Then it sent a few questing tendrils out to the rest of my life. Maybe things weren’t going as well as I thought in general.
This is the point where I put my foot down. I felt I’d been very generous with my crippling self-doubt. I’d allowed it some free rein and let it make me very unhappy for an hour or so. But enough was enough.
The most ridiculous thing was, I already had a plan. A good plan. I knew I would finish this revision, come hell or high water, and then I’d send off the book to some readers. It is perfectly obvious I’ve lost any shred of objectivity I might have ever had about the book, which means it’s a perfect time to seek an outside perspective.
Plus this is what I was planning to do anyway, and when faced with crippling self-doubt, I find the answer is usually to carry on with your plan. The plan you made when you weren’t reeling from a stressful emotional experience.
In the meantime, though, I also had to gently talk myself down from my unhappiness, by reviewing the following points:
- Finishing is the most important thing right now.
- Nothing had actually changed from the day before, when I had been working perfectly happily on my revisions.
- There will be another book after this one. And another book. And another book.
- Even if this book crashes and burns and is an utter disaster, that doesn’t mean all the books I ever write in my entire life will do the same.
- It doesn’t matter what other people think about my writing career.
- Yes, even that one thing that one person said that one time that made me question the fact that I’m writing at all and seemed to call my very self-worth into question. That one doesn’t matter in particular.
- Some writers write at least TEN books before they get one published, which means I still have several to go before I should start really freaking out.
- Meanwhile, I can eat some cheese.
- And work really hard on this book.
- And maybe try to decide where I actually want to travel this fall.
- And think about Disneyland.
- And snuggle the little dog.
- And remember my emotions do not necessarily reflect reality accurately.
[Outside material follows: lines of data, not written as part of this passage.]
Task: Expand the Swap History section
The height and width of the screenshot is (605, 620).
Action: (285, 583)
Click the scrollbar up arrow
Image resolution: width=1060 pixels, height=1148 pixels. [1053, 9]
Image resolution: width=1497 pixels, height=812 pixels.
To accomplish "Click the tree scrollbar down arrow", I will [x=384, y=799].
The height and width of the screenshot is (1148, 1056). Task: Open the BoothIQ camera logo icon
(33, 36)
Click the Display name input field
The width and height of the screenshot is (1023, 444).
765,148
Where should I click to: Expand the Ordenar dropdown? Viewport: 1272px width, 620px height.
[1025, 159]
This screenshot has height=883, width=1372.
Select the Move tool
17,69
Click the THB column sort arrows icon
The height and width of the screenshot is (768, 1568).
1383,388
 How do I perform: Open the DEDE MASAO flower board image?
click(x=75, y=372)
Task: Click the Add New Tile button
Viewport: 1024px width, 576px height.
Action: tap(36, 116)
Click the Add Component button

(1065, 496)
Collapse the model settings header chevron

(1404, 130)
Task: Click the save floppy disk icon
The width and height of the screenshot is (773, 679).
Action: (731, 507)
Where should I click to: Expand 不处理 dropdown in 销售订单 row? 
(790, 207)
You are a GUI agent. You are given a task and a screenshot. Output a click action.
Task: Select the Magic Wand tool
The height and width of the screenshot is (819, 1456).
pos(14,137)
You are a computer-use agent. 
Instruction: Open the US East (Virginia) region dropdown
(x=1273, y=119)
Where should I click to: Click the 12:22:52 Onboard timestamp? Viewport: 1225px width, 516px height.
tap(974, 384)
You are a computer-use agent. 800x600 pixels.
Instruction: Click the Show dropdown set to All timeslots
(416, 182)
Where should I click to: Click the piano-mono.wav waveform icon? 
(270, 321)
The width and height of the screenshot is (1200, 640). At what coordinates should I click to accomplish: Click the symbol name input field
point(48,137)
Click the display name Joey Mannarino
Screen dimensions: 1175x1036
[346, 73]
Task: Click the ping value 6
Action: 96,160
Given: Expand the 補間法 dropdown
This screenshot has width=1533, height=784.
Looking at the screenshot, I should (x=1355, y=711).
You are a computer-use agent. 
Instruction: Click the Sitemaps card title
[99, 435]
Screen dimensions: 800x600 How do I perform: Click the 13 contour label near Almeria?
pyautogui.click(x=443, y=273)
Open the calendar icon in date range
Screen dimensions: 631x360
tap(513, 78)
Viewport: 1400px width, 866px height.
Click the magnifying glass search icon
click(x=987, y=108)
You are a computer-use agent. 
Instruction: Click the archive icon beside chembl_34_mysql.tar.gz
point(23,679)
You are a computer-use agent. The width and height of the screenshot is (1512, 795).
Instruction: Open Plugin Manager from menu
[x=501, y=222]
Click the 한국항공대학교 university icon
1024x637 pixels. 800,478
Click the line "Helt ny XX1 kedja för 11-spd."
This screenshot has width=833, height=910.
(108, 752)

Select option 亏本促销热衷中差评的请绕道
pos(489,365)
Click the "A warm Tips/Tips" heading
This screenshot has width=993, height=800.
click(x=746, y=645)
- And regain my sense of humor.
- And feel grateful I have friends to whom I can send a melodramatic sentence like “My life is meaningless and full of pain,” which is very satisfying to do, and still have them be sympathetic and insightful.
And now the crippling self-doubt, while not eradicated, is at least behaving itself with a bit more decorum.
What do you do when you’re suffering through a bout of self-doubt?